In general, older adults are portrayed in more positive light in television commercials than primetime television programs. However, frequenly, the positive images are linked to/referenced to negative stereotypes. I have found both similarities than differences in aging images between the U.S. and the Chinese media contexts. I have not done any systematic research examining the effects of such images. 



Yan Bing: 

Thank you for the insightful presentation. Filial piety has been such an influential cultural value in Chinese societies that it is seen in all facets of people's lives. Yan Bing asked an interesting question at the end of her post -- the impacts on the viewers. It will be interesting to show Chinese young people the first ad and a couple of others that also depict a harmonious intergenerational relationship and examine their perceptions. The finding may reflect their interpretation of filial piety in the modern time.

The second ad -- parents' health is children's responsibility. This ad may reflect another aspect of filial piety -- children should repay their parents' sacrifices for them by taking care of their aging parents. You should buy a new car so you can take your aging parents around, you should get a bigger house so you can have them stay with you and enjoy time with the grandchildren, you should buy nutritious supplement for them to show your appreciation and so on. Instead of targeting senior consumers, these ads are targeting the middle-aged children and translating values into purchasing behaviors. These ads appeal to adult children's identity needs, i.e., being a filial child. Similar ads in the US context may appeal to parents' identity needs, i.e., by getting X for parents, they can maintain their independent and health. Yan Bing, what do you think?

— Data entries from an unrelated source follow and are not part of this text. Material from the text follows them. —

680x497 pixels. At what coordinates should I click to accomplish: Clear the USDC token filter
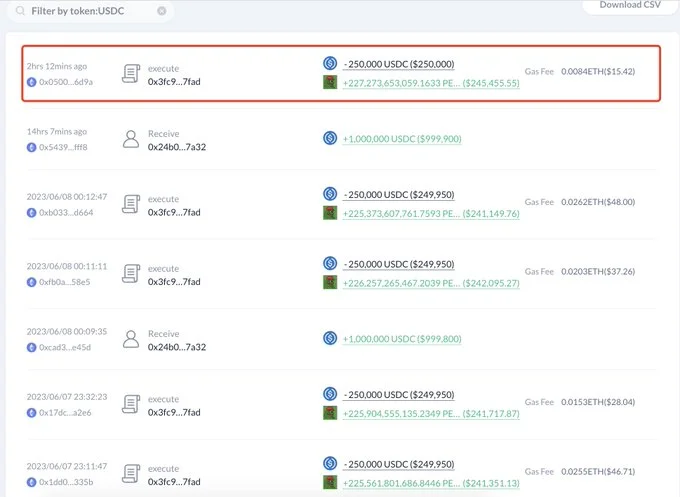click(x=162, y=10)
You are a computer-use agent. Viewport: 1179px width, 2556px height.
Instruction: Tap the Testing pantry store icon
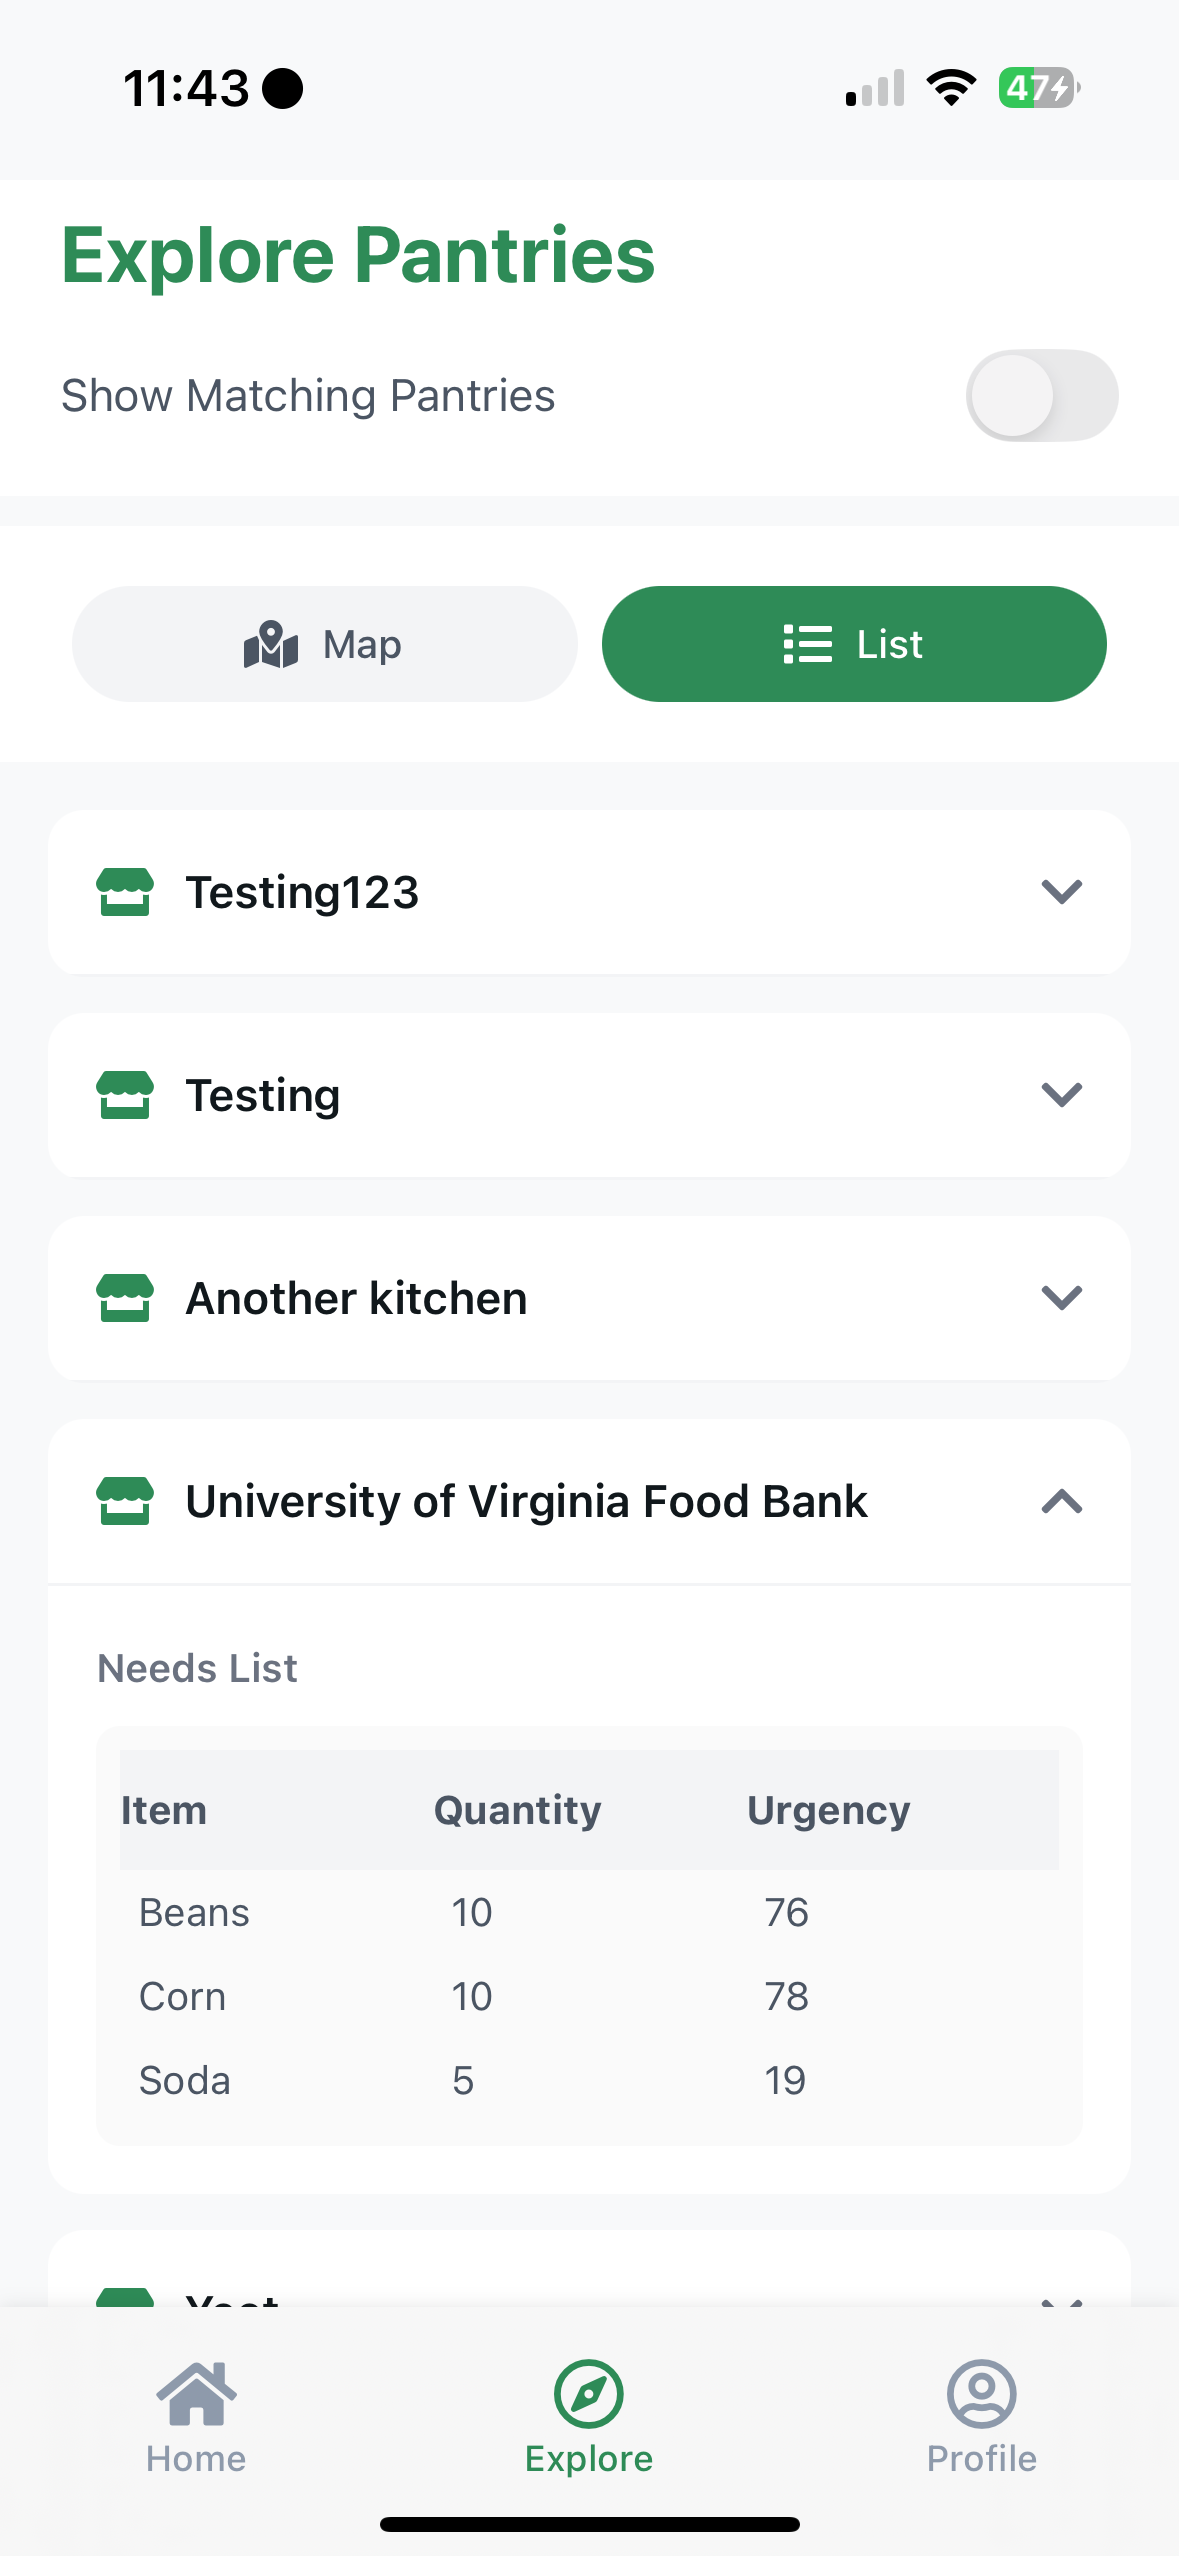pyautogui.click(x=125, y=1095)
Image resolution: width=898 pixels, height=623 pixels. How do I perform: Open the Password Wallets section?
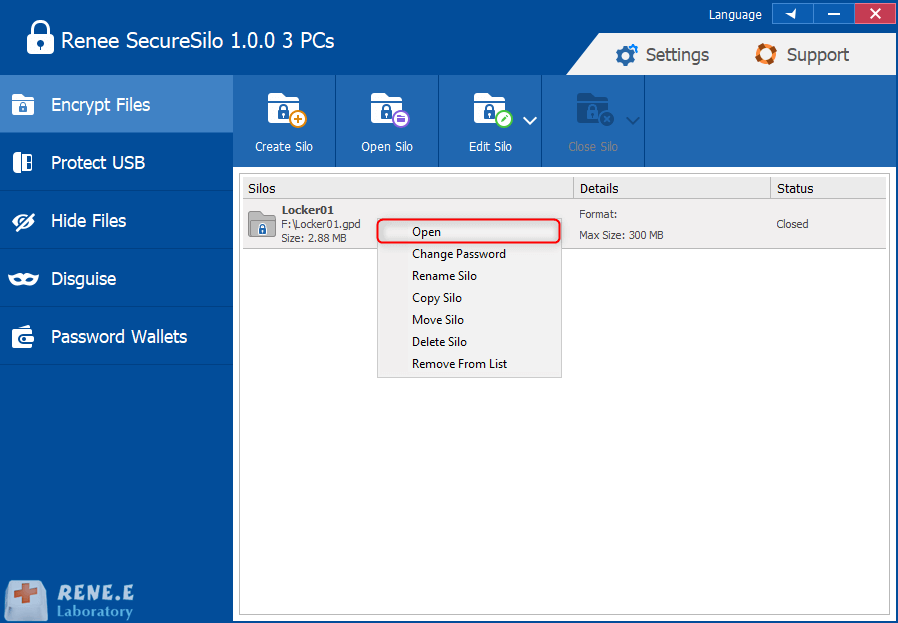coord(116,336)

Very interesting discussion Yan Bing! I was also curious about Mei-Chen's observations about the target of the ad and the potential for different attributions and identity implications for the viewer. I am particularly interested in how image is used in these three texts from the ad. How do you think the associated meanings of filial piety and the different identity implications for the viewer are constructed in the positioning of the actors/characters in the image?  What might be some differences in the attributions made in the first two images (that situate a particular relationship via image of two people) and the third image (which situates a value via a single person and text).  How do you think the image of filial piety is promoted, reproduced, and (maybe) contested in magazines like Laotongzhi Zhiyou? Are there particular ways that filial piety is typically constructed visually in this magazine and others like it?

Melissa Aleman

I've always been fascinated by your work analyzing the actual cultural values revealed in advertising - and have not watched ads the same way since first being exposed to this!  The cultural parallels are intriguing, that is, the notion that health plays a prominent role in advertising regarding older adults AND that younger family members in the United States and in China are (partially) responsible for the health of their elders.  I'm also struck by the use of wisdom and storytelling as positive aspects of aging, but with the storytelling part of the first ad, I have a question.  Does the grandchild ignore this suggestion and possibly then dismissing this skill from the grandparent? I'm curious because other media images (the grandpa in The Simpsons comes to mind quickly) show older adults being dismissed on a regular basis.  How older adults are dismissed could be an interesting angle for some media research!